What is expected: Please return, word for word, the lines of the records starting at the line containing "Given: Expand the 更多 chart period dropdown" and ending at the line containing "will click(x=16, y=146).", with both of those lines included.

Items listed in a dataset
[start]
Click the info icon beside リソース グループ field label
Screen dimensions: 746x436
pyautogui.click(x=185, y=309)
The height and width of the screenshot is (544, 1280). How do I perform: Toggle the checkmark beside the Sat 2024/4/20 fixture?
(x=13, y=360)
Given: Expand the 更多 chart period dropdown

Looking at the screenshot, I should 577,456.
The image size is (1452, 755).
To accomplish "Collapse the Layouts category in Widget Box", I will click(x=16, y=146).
[end]
[start]
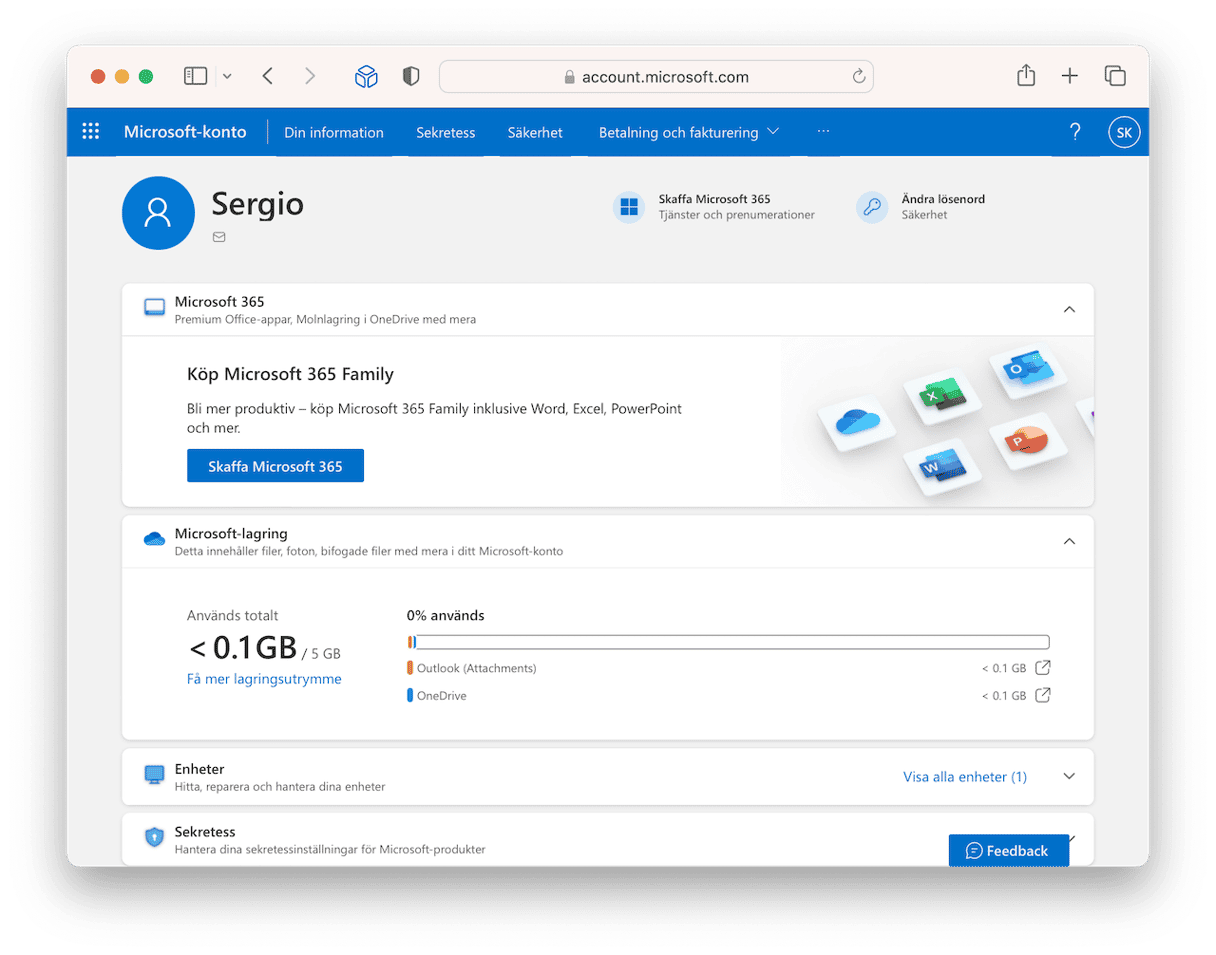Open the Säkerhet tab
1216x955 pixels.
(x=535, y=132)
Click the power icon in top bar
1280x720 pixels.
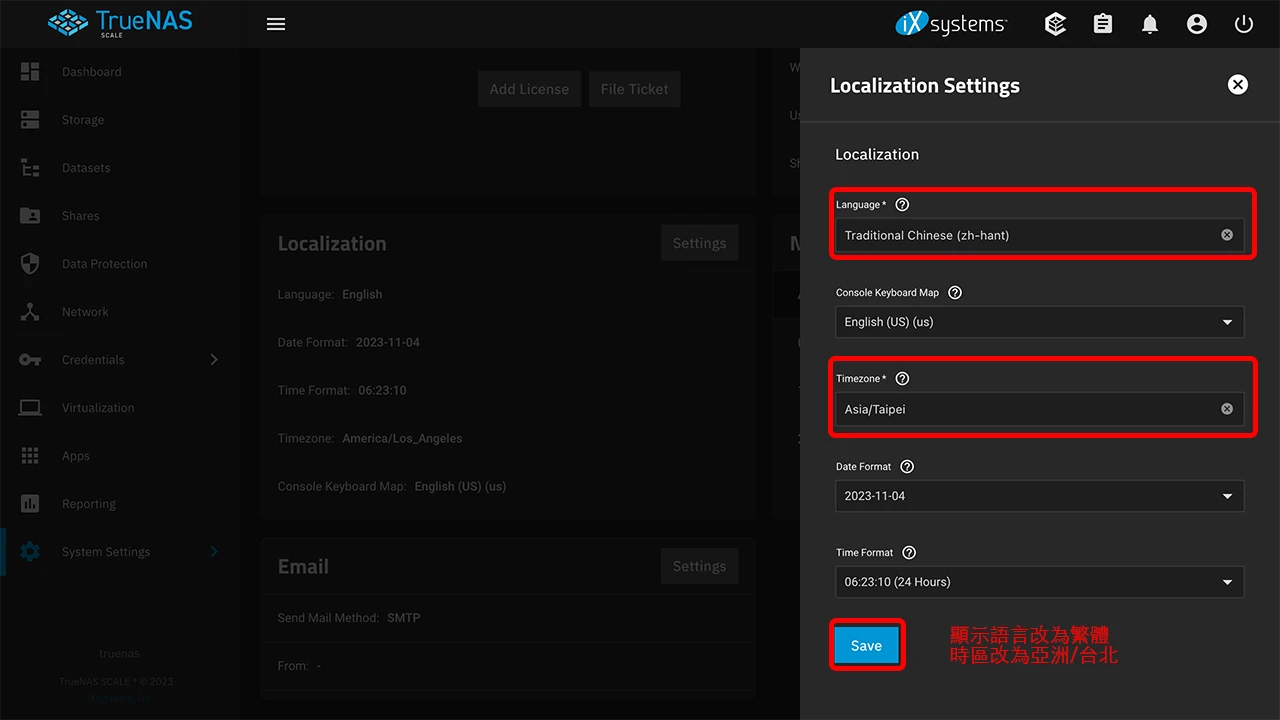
[end]
[start]
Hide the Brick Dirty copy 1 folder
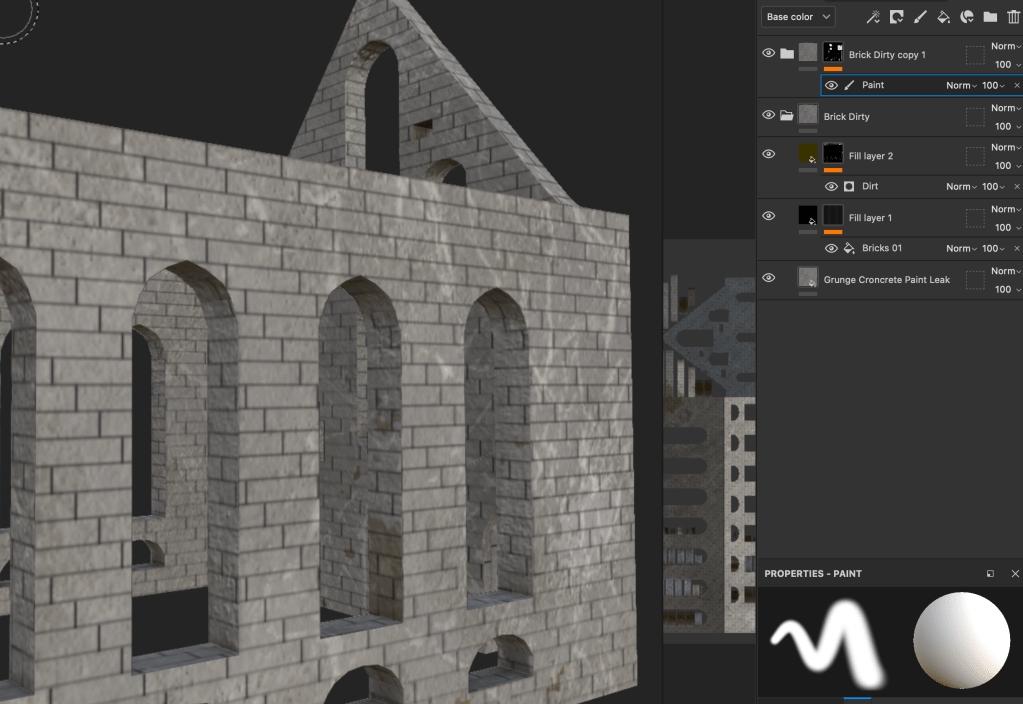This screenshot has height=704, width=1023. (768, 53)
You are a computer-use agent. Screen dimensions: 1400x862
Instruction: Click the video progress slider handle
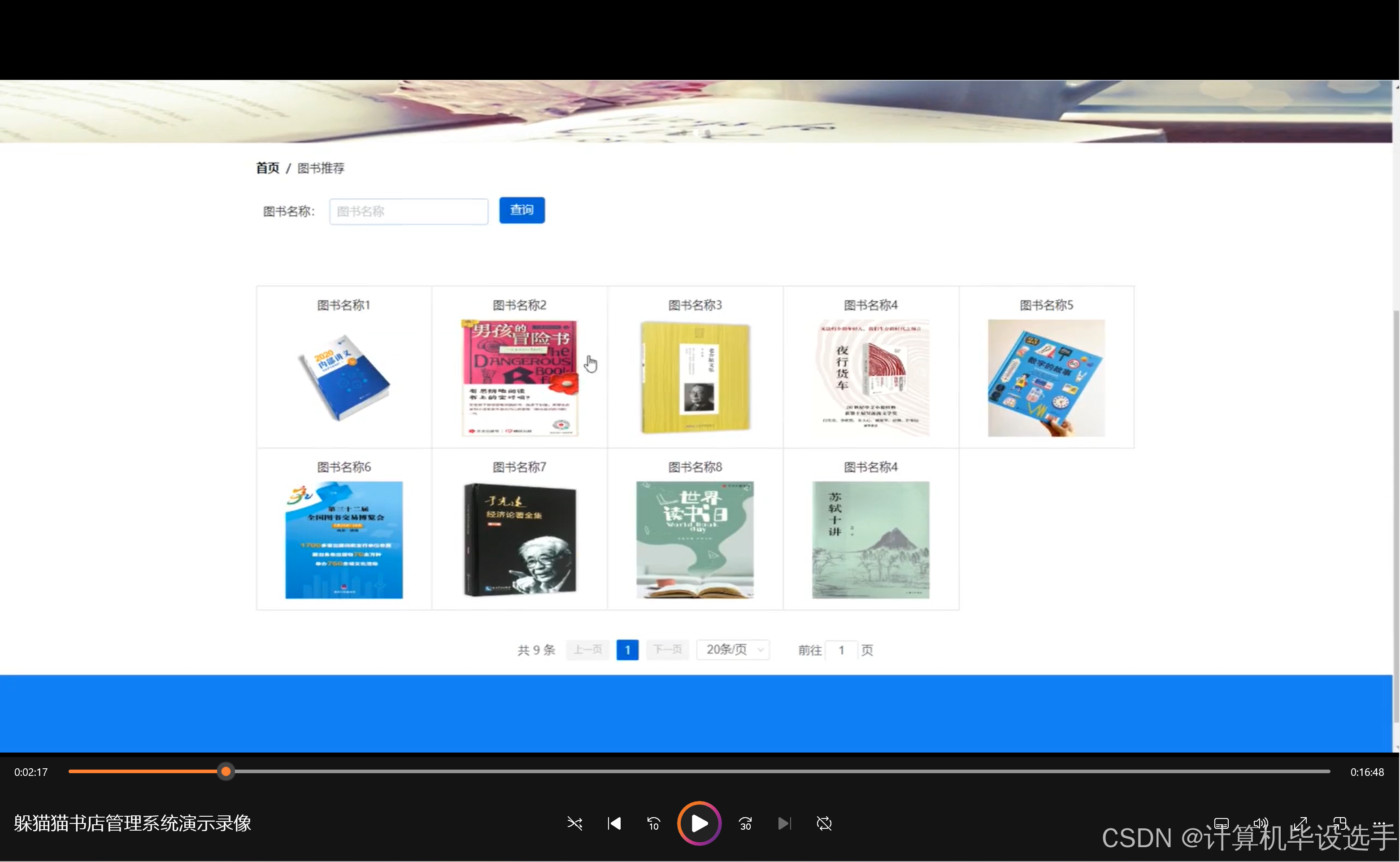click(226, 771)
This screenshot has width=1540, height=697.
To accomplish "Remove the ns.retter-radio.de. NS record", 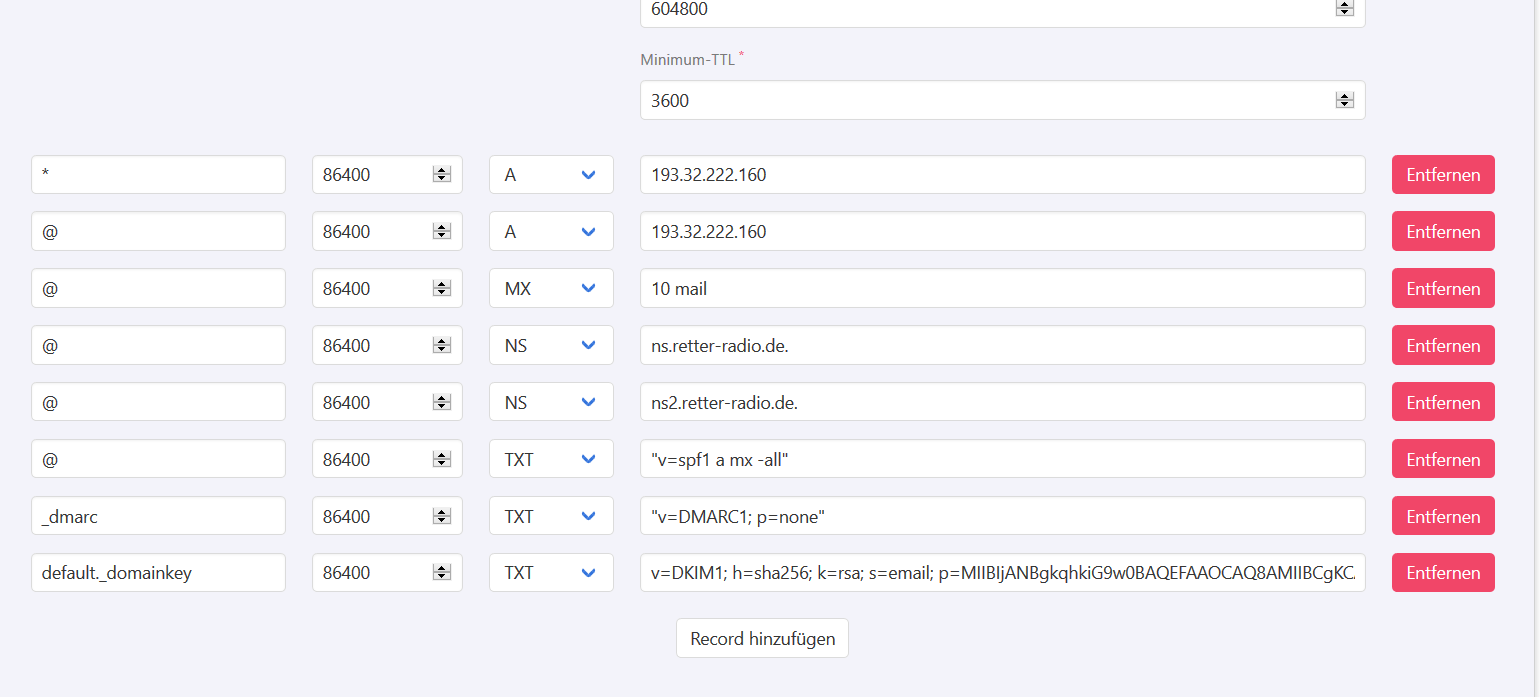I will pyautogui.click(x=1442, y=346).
[end]
Problem solution:
Given: Expand the 更多 chart period dropdown

Looking at the screenshot, I should 577,456.
The image size is (1452, 755).
To accomplish "Collapse the Layouts category in Widget Box", I will click(x=16, y=146).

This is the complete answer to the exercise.